Para escolher o investimento adequado para pequenas empresas é preciso ter um planejamento sólido e que mostre para onde os recursos serão direcionados e como serão usados, pois cuidar das finanças de uma empresa é uma responsabilidade muito grande. Isso porque toda decisão precisa ser embasada em dados, considerando a realidade do negócio, a fim de evitar ao máximo eventuais prejuízos. Continue a leitura e saiba mais!
Por que as pequenas e médias empresas devem investir?
Conquistar o topo do mercado não é uma tarefa fácil. No entanto, para dar o pontapé inicial é preciso apostar em boas estratégias de investimentos. Essa iniciativa ajudará a aumentar o capital da organização e, consequentemente, expandir o negócio e as vendas.
Ao investir em equipamentos novos, por exemplo, é possível reduzir significativamente o tempo de produção, aumentando a produtividade da equipe — que não precisará mais ficar “parada” porque a máquina estragou.
Além disso, investir em novas tecnologias, processos e produtos permite que as pequenas empresas inovem e permaneçam competitivas no mercado. A inovação é essencial para acompanhar as mudanças nas demandas dos consumidores e se destacar da concorrência.
Vale destacar que empresas que sabem investir corretamente estão mais bem preparadas para enfrentar crises econômicas, pandemias ou outros eventos imprevistos. Lembre-se também que ter reservas financeiras e estratégias de contingência ajudará muito a mitigar impactos adversos.
Quais são as principais estratégias de investimento para pequenas empresas?

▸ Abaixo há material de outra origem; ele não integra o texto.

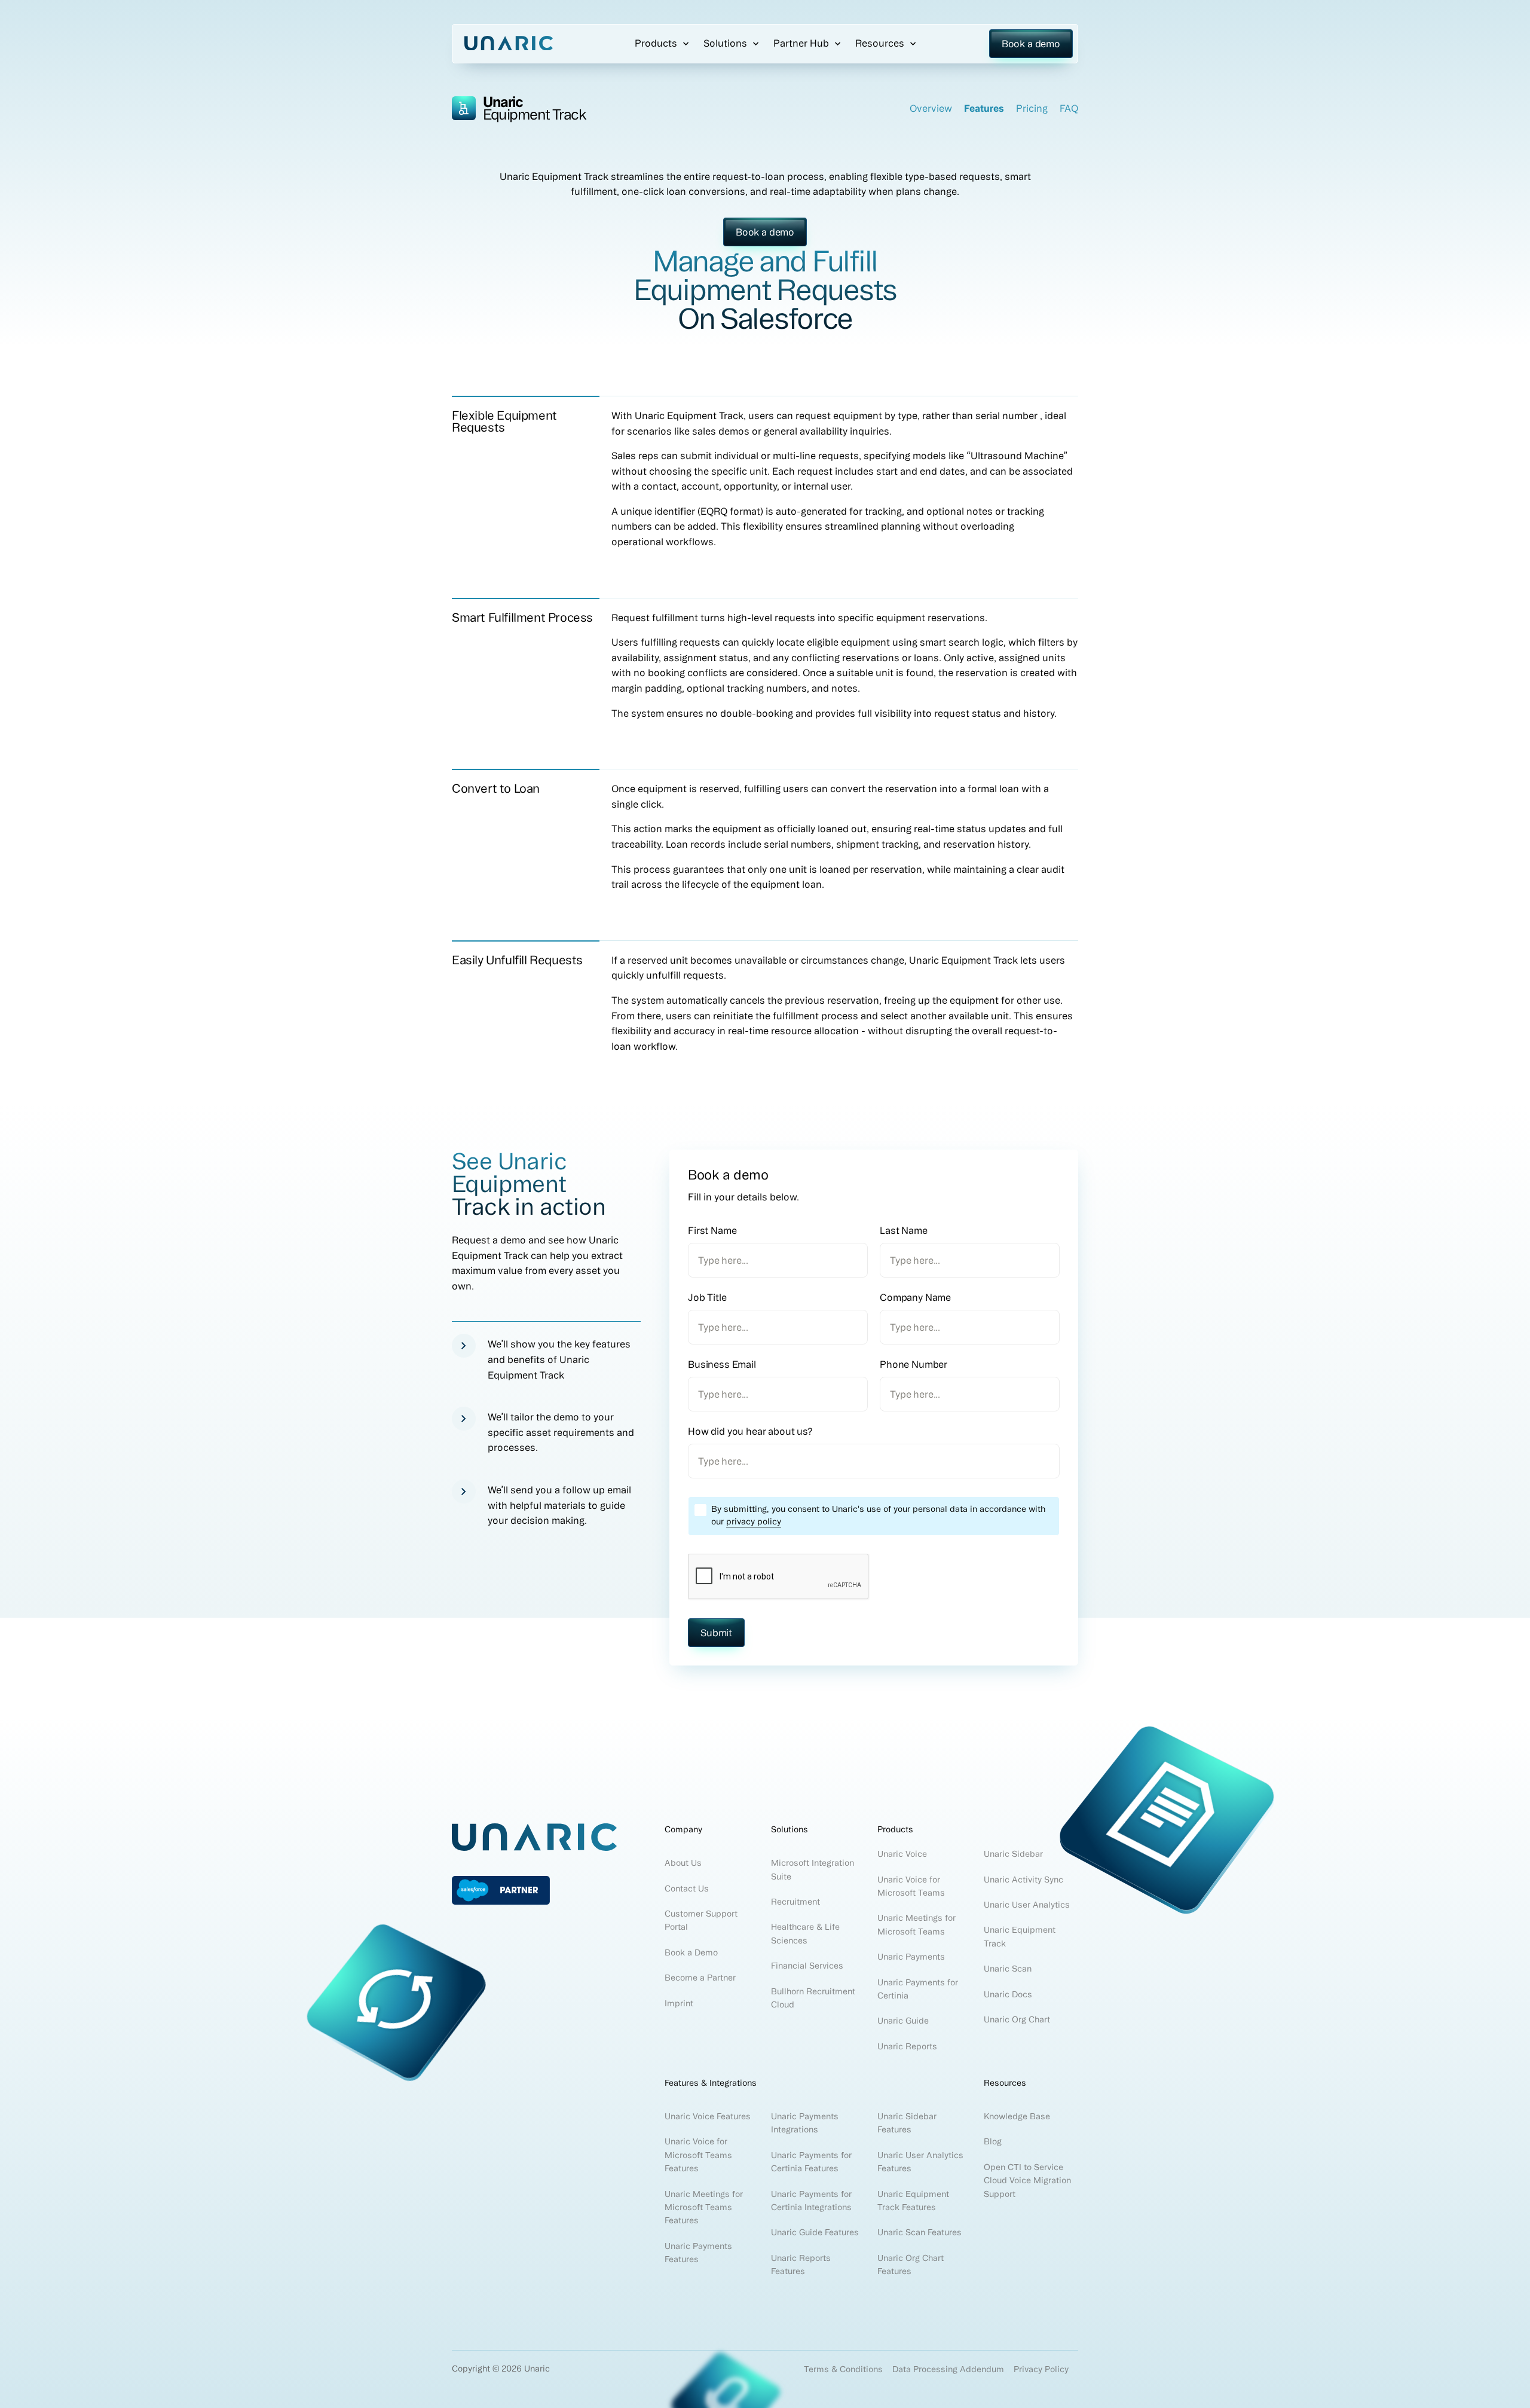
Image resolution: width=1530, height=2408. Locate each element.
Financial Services (807, 1965)
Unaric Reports (907, 2046)
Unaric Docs (1008, 1994)
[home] (508, 44)
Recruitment (795, 1901)
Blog (993, 2141)
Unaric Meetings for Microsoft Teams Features (704, 2207)
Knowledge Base (1017, 2116)
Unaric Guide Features (815, 2232)
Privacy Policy (1041, 2369)
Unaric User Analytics (1027, 1904)
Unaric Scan (1008, 1968)
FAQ (1069, 108)
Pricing (1032, 108)
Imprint (679, 2003)
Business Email (722, 1364)
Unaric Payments (911, 1956)
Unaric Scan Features (919, 2232)
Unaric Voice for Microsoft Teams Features (698, 2155)
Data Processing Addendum (948, 2369)
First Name (712, 1230)
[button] (657, 45)
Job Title (707, 1297)
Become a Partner (700, 1977)
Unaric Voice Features (708, 2116)
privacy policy (753, 1521)
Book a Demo (691, 1952)
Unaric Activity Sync (1025, 1879)
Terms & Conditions (843, 2369)
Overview (931, 108)
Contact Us (687, 1888)
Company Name (915, 1297)
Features (984, 108)
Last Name (904, 1230)
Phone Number (913, 1364)
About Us (683, 1863)
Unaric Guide (903, 2020)
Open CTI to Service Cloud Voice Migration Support (1027, 2180)
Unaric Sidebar (1013, 1854)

Após entender por que estratégias de investimentos são importantes para o pequeno empresário, apresentaremos os principais tipos de investimentos que você deve avaliar antes de tomar a sua decisão.
1. Investimento próprio
Investimento próprio nada mais é quando a própria empresa usa seus recursos para investir no seu crescimento. Ou seja, quando alguém faz esse tipo de investimento, está assumindo o risco financeiro associado ao empreendimento.
2. Financiamento
A principal característica do financiamento é que a empresa recebe uma quantia em dinheiro de uma instituição financeira e, em troca, concorda em devolver esse montante acrescido de juros ao longo de um período acordado — e é aqui que você precisa prestar muita atenção.
Avalie não só a taxa de juros, mas também as condições e o prazo para pagamento. Isso é importante porque é preciso ter a certeza de que a empresa conseguirá cumprir com tal compromisso.
3. Renegociação
A renegociação com fornecedores visa ajustar as condições de pagamento e obter vantagens financeiras para melhorar o capital de giro da empresa.
Antes de iniciar a renegociação, faça uma análise detalhada da situação financeira do seu negócio, a fim de entender os compromissos financeiros atuais, identificar os fornecedores mais importantes e avaliar a capacidade de pagamento.
Feito isso, apresente propostas claras e realistas aos fornecedores, solicitando prazos de pagamento mais longos, descontos por volume ou descontos por pagamento antecipado.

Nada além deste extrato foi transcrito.